Global Warming was invented in 1984, and since then, the majority of storms landing on the Louisiana coast have been Cat 2 or less.
There have been three hurricane landfalls in the US this year. Beryl* and Deby were Cat 1 upon landfall, and Francine was Cat 2 for less than two hours. (Beryl* was Cat 5 in the Caribbean.)
Sep 11 | 17:00 GMT | 28.3 | -92.3 | 90 mph | 976 mb | Hurricane | 1 |
Sep 11 | 18:00 GMT | 28.6 | -92.1 | 90 mph | 976 mb | Hurricane | 1 |
Sep 11 | 19:00 GMT | 28.7 | -91.8 | 90 mph | 976 mb | Hurricane | 1 |
Sep 11 | 20:00 GMT | 28.9 | -91.5 | 90 mph | 975 mb | Hurricane | 1 |
Sep 11 | 21:00 GMT | 29.2 | -91.5 | 100 mph | 972 mb | Hurricane | 2 |
Sep 11 | 22:00 GMT | 29.3 | -91.3 | 100 mph | 972 mb | Hurricane | 2 |
Sep 11 | 23:00 GMT | 29.5 | -91 | 90 mph | 975 mb | Hurricane | 1 |
Sep 12 | 00:00 GMT | 29.6 | -90.9 | 85 mph | 978 mb | Hurricane | 1 |
Sep 12 | 01:00 GMT | 29.6 | -90.8 | 75 mph | 980 mb | Hurricane | 1 |
Sep 12 | 03:00 GMT | 30.2 | -90.6 | 70 mph | 982 mb | Tropical Storm | — |
In other words, the evidence suggests that human-caused climate change, as defined by CNN and company, is reducing the frequency and severity of storms landing in Louisiana—but not just there.

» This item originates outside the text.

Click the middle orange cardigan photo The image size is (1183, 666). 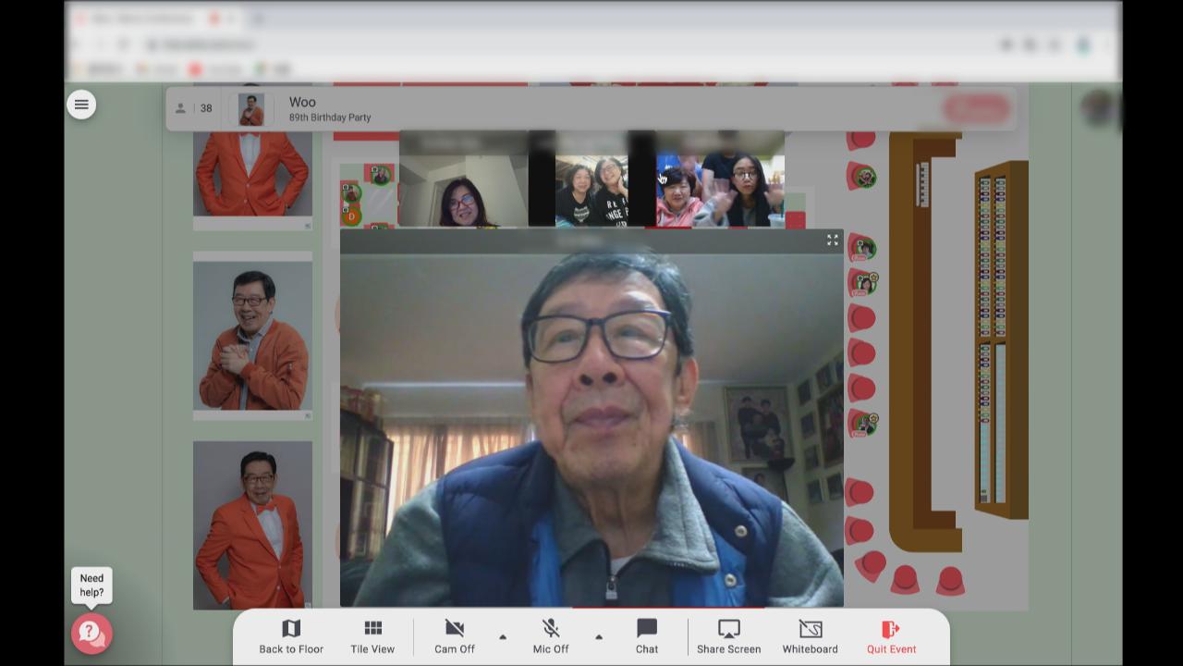(x=252, y=337)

Globally, total cyclonic energy has declined since Global Warming was invented.
As has the number of strong storms (CAT 3+), which is why we expected this year to be explosive.
That has yet to happen, but as Francine dies over the American midwest, there are three more disturbances, one of which is already looking like it will be name-worthy before the weekend. And we are due for a cyclic upswing (that has nothing to do with the approved climate change narrative)
To be clear, none of this is meant to diminish the impact of any storm or the disruption to livelihoods and lives wherever tropical storms and hurricanes land. But Louisiana gets hurricanes, the Midwest gets tornadoes, the Northeast gets massive blizzards, and Southern California is a desert prone to prolonged drought, among other issues. We choose to live where we are or have to accept the cards we’re dealt.
CNN is trying to stack the deck, and while we don’t expect better from them, the actual data—which is easy to find—does not support the approved narrative. Loisiana is not experiencing more storms and more severe storms—quite the opposite.
If CNN told the truth, billions of dollars might be freed up annually to address real needs and problems instead of fake ones that make energy more expensive for the very people CNN claims to champion.